- _GIVEN RECORDS_

-- START --

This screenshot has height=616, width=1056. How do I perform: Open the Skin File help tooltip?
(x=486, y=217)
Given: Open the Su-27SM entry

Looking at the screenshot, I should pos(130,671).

-- END --
-- START --

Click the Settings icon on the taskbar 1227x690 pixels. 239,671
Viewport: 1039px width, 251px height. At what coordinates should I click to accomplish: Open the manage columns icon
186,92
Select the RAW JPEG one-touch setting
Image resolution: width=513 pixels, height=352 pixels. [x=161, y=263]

-- END --
-- START --

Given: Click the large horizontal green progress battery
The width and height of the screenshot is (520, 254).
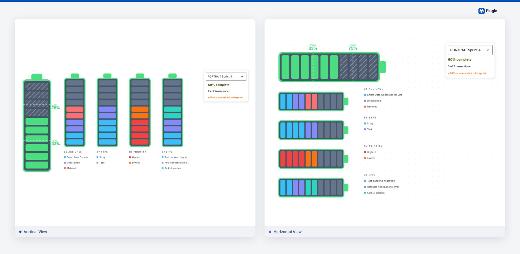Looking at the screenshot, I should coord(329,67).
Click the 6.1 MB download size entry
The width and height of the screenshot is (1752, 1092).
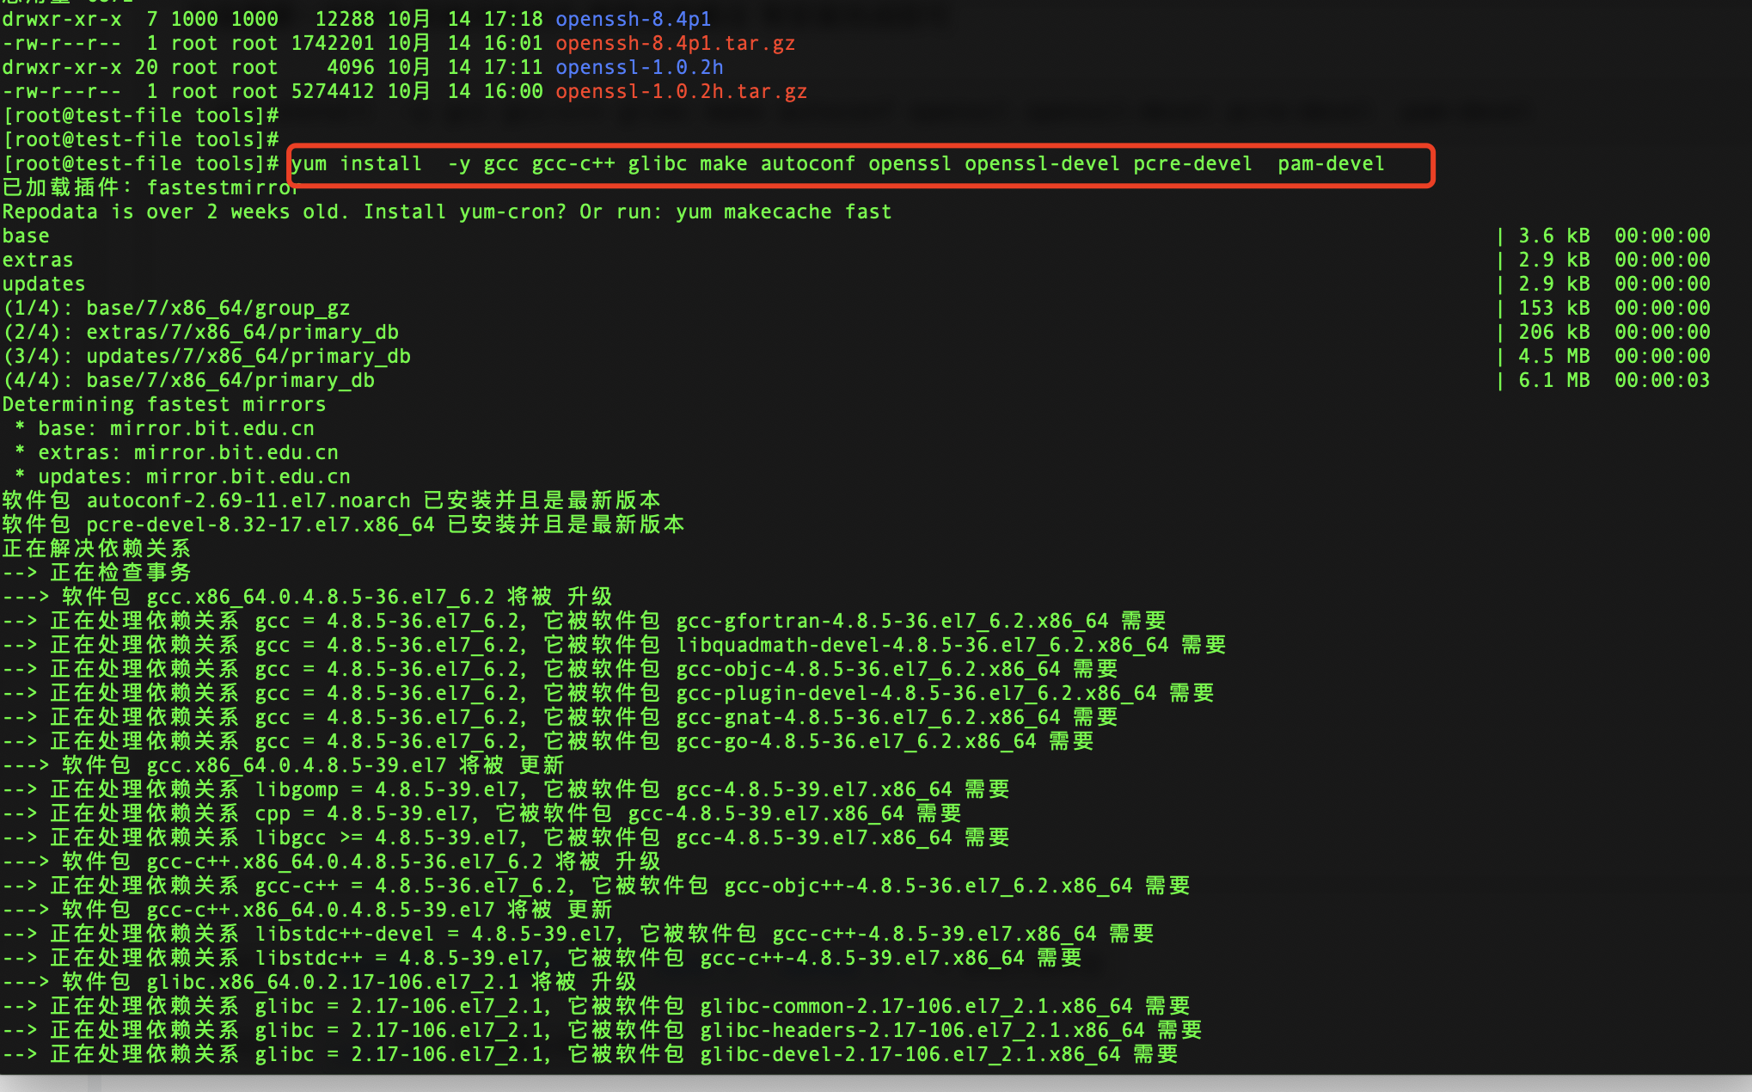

-- END --

- _TASK INSTRUCTIONS_
Return the entries above word for word, starting at the line that contains "Click the Settings" and ending at the line that contains "Image resolution: width=513".

- _CORRECT RESPONSE_
Click the Settings icon on the taskbar 1227x690 pixels. 239,671
Viewport: 1039px width, 251px height. At what coordinates should I click to accomplish: Open the manage columns icon
186,92
Select the RAW JPEG one-touch setting
Image resolution: width=513 pixels, height=352 pixels. [x=161, y=263]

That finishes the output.